17 Maret 2009

Bandara Frans Sales Lega

Oleh Frans Anggal

Bandara Satar Tacik Ruteng, Kabupaten Manggarai, berganti nama menjadi Bandara Frans Sales Lega. Pergantian nama ini dikukuhkan dengan SK Menteri Perhubungan tanggal 4 April 2008. Pada butir pertimbangan surat tersebut dinyatakan, Frans Sales Lega adalah tokoh perintis pembangunan di Manggarai, khususnya dalam memprakarsai pembangunan Bandara Satar Tacik Ruteng. Untuk menghargai dan mengenang jasanya, nama Frans Sales Lega diabadikan menjadi nama bandara itu.

Penggantian nama ini tidak terjadi dadakan. Inisiatif lahir dari Bupati Gaspar Parang Ehok era 1990-an saat menyambut jenazah Pak Lega di Bandara Satar Tacik yang saat itu diterbangan dari Kupang. RSPD Manggarai menyiarkannya secara langsung. Suara Ehok terdengar lantang bersaksi tentang siapa itu Lega. Ia pun mengusulkan nama Satar Tacik diganti dengan nama Frans Sales Lega.

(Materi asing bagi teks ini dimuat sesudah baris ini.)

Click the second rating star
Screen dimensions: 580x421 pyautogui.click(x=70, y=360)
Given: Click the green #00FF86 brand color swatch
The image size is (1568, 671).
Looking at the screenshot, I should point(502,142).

Frans Sales Lega adalah bupati kedua, menggantikan Charolus Hambur. Lega memiliki keberanian luar biasa melakukan terobosan pembangunan. Menurut katanya sendiri, ia hanya takut pada Tuhan dan petir. Isolasi darat Kabupaten Manggarai ia buka, tanpa dana dari pusat. Ia bukan bupati DAU atau bupati DAK seperti bupati-bupati sesudahnya. Kalau pemerintah sekarang cuma omong “membangun dari apa yang ada dan apa yang dimiliki rakyat”, Lega sudah melakukannya dengan sungguh tanpa merumuskannya dalam keindahan sebuah slogan. Ia berani dan mampu menggerakkan swadaya masyarakat dan membangkitkan semangat gotong royong. Bandara Satar Tacik merupakan salah satu bukti kepiawaian itu.

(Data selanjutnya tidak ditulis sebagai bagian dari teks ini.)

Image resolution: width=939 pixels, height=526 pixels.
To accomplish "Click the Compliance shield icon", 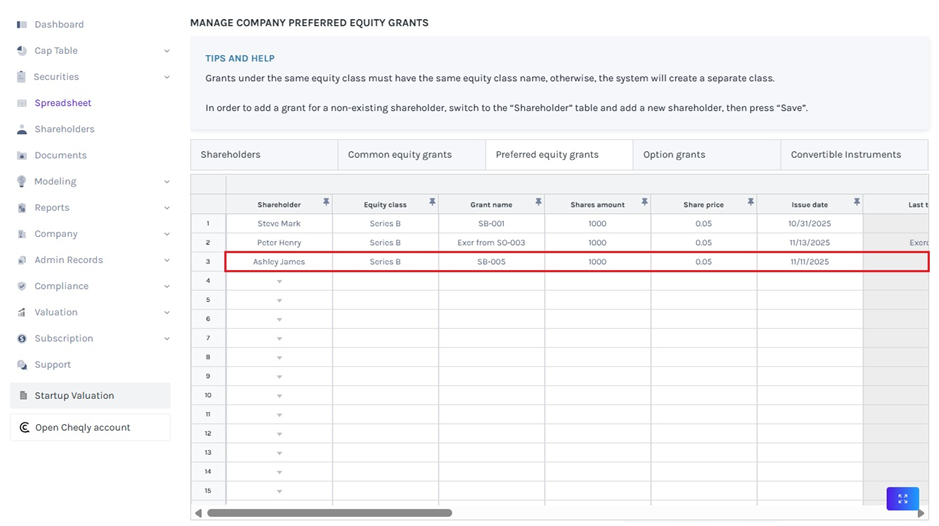I will point(22,286).
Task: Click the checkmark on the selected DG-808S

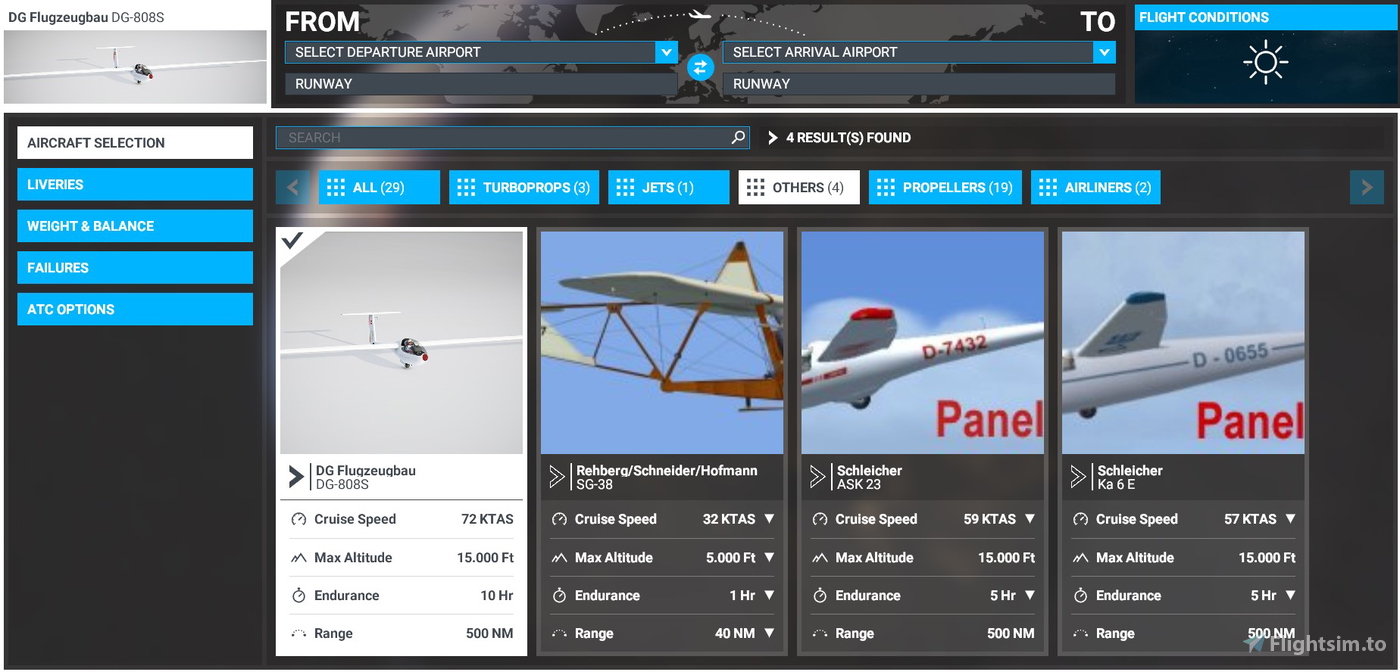Action: tap(293, 241)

Harapan Ehok, yang kala dilontarkan saat itu menjadi harapan masyarakat Manggarai pula, kini terpenuhi sudah. Nama Satar Tacik akhirnya diganti dengan nama Frans Sales Lega. Sebentar lagi, penggantian nama itu akan ditandai dengan dan dirayakan dalam sebuah acara resmi.

Kita berharap, penggantian nama ini tidak sekadar penggantian deretan huruf yang mati pada sebuah papan nama. Menghargai dan mengenang jasa Pak Lega, dengan mengabadikan namanya pada sebuah bandara, kiranya berarti pula melanjutkan semangat kepemimpinannya yang mampu menggerakkan swadaya masyarakat dan membangkitkan semangat gotong royong. Tak bisa dinafikan, gotong royong atau dodo dalam bahasa Manggarai merupakan bagian dari sejarah pembangunan yang terbukti sukses. Karena itu, jangan lupakan sejarah.

Pesan ini kita titipkan pada siapa pun yang memimpin Manggarai. Kini, Bupati Chris Rotok dan Wabup Kamelus Deno. Mereka kepala daerah keenam. Mereka mesti belajar dari sejarah, belajar dari para pendahulu, agar tidak menjadi noktah hitam sejarah.